Elizabeth Kerr of The Hollywood Reporter criticized the film's lack of logic and uninteresting characters despite its charismatic cast, but praises its technical specs. Daniel Eagan of Film Journal International notes the film's poor scripting and lack of energy but praises the performance of Shu as the film's best element. Robert Abele of the Los Angeles Times criticizes director Fung for doing "a genuine superstar like Lau no favors by preventing his lead's natural charm from taking center stage" and the film's predictable twist.

==Box office==
In Taipei, the film debuted No. 3 on its opening weekend where it grossed NT$3.33 million. During its second weekend, the film grossed NT$0.96 million and has grossed a total NT$5.99 million by then.

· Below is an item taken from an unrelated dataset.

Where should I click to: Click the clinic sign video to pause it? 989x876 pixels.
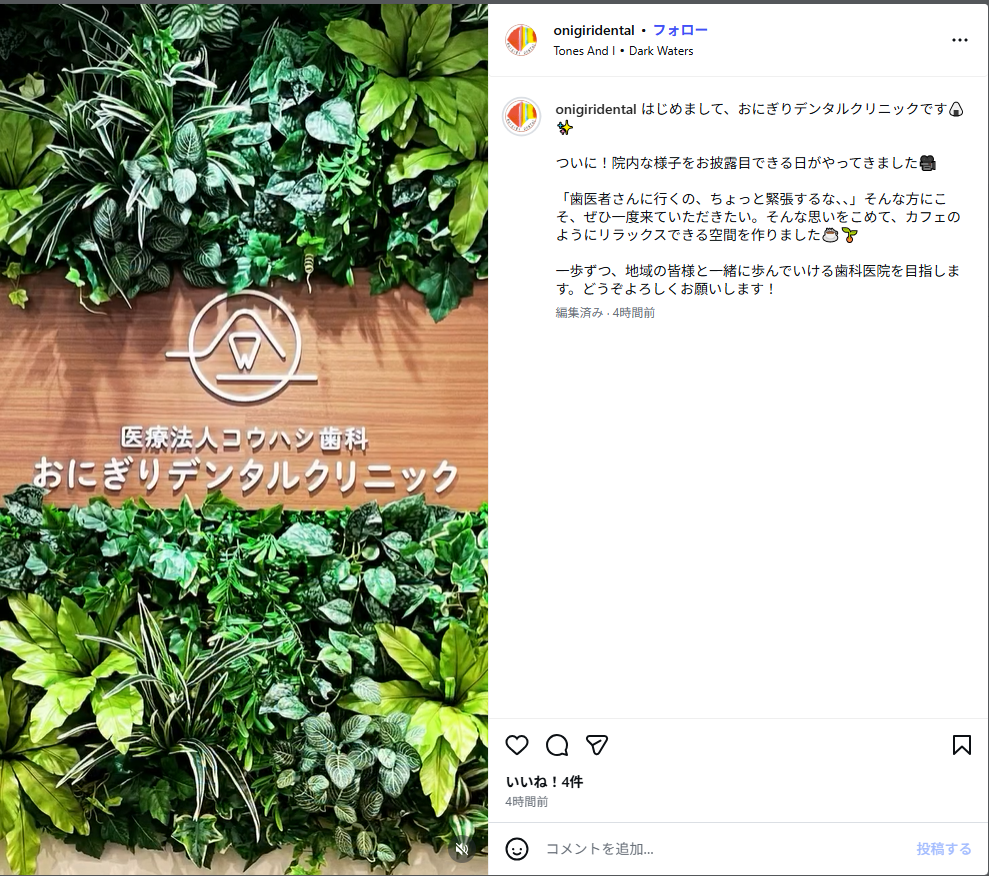coord(243,439)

In China, the film premiered on 28 April 2017 and debuted No.1 during its opening weekend where it grossed ¥146,596,801. During its second weekend, the film grossed ¥$9,943,599 and has grossed a total ¥225,984,200 by then. On its third weekend, the film grossed ¥655,298, grossing a total ¥235,500,297 by then. During its fourth weekend, the film grossed ¥90,899 and has grossed ¥236,075,602 by then. On its fifth weekend, the film grossed ¥52,702 and has accumulated a total gross of ¥236,957,698 so far.

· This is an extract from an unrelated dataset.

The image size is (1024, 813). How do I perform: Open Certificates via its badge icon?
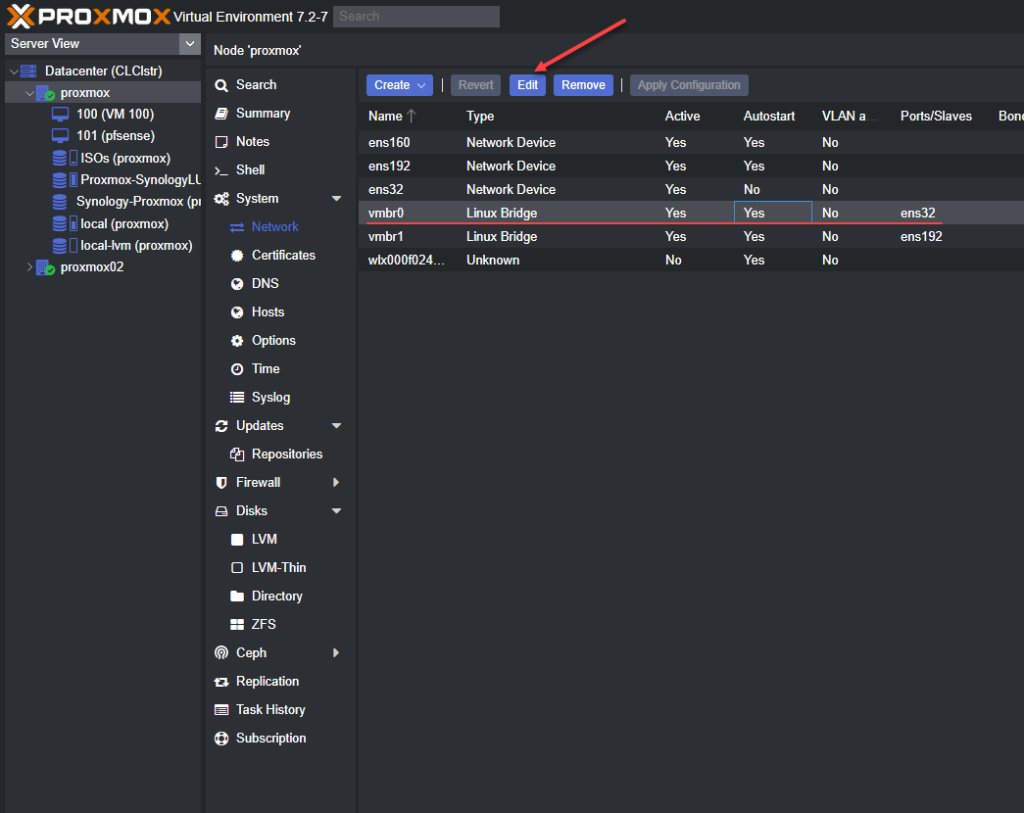(237, 255)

Opening on 24 August 2017 in Hong Kong, the film debuted No. 6 on its opening weekend where it grossed HK$2,351,161. During its second weekend, the film grossed HK$2,314,666 and moved up to No. 4, accumulating a total gross of HK$4,665,827 by then. On its third weekend, the film grossed HK$663,173 and has grossed a total of HK$5,329,000 so far.